Johnson followed the meeting by sending an agency-wide email addressing the issue and recirculating an email he sent in November 2017 reinforcing Anomaly’s stated values and code of conduct. 

“Following closely on the heels of Anomaly Week where we once again stated and reinforced our commitment to a range of principles and values—I need to send [the code of conduct] again,” he wrote. “I want you to read it again. I want you to act upon it…because not everybody is. Those people will not work here.

“So think hard, be respectful, be considerate….no stupid, offensive slang for meeting areas, no inappropriate language or behavior, nothing that undermines the values that we hold in such regard. We have created something very special here, so let’s all work very hard to nurture it.”

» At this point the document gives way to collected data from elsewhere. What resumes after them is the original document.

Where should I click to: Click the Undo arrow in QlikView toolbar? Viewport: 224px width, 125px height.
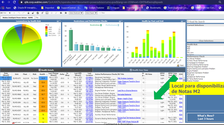click(x=19, y=13)
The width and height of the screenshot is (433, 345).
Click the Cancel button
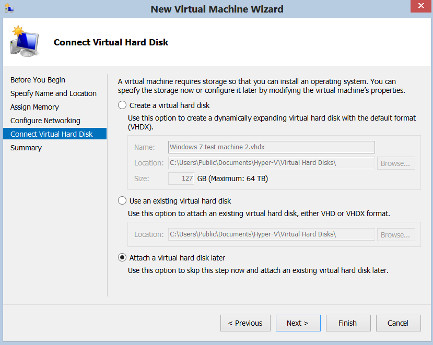[398, 323]
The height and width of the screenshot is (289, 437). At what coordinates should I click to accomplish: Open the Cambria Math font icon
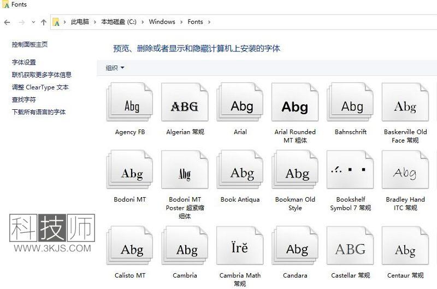click(x=240, y=249)
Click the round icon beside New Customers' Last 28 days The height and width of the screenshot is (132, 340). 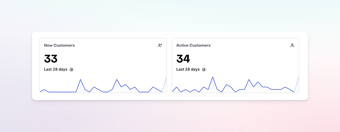(x=71, y=69)
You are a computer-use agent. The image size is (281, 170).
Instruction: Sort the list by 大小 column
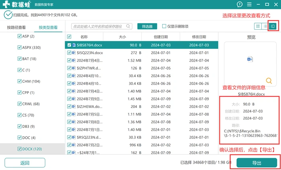coord(122,37)
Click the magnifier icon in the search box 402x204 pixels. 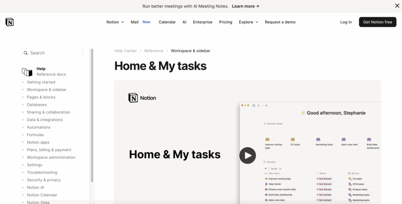pyautogui.click(x=26, y=53)
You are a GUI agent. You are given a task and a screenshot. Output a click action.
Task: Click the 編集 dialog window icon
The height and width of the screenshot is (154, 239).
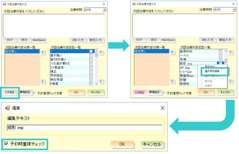tap(8, 108)
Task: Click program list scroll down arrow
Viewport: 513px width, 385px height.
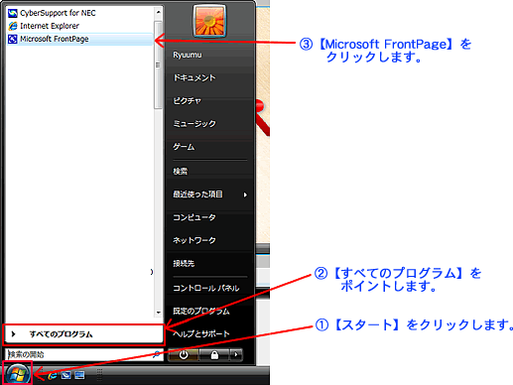Action: [159, 313]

As for the three-week-early termination of Dunn’s freelance contract, she was told at the time that she was being let go because the agency no longer needed her work. Her freelance contract allowed either party to terminate the contract ahead of the initial end date with one week’s notice and Dunn says the agency informed her she would be paid for the following week when they informed her of their decision. 

When asked by AgencySpy about the reason Dunn’s contract was terminated, Anomaly said that the decision was completely unrelated to any objections she raised to meeting spaces.   

Dunn, citing the positive response she’s received to her LinkedIn post, says she is optimistic that increased public accountability across the ad industry will help make more people comfortable about working at agencies—and speaking up when something feels inappropriate.

“It’s clear to me that a major shift has begun to take place in our industry,” she tells us. “I hope that by speaking up about this, my voice can make a difference for women within our industry and beyond.”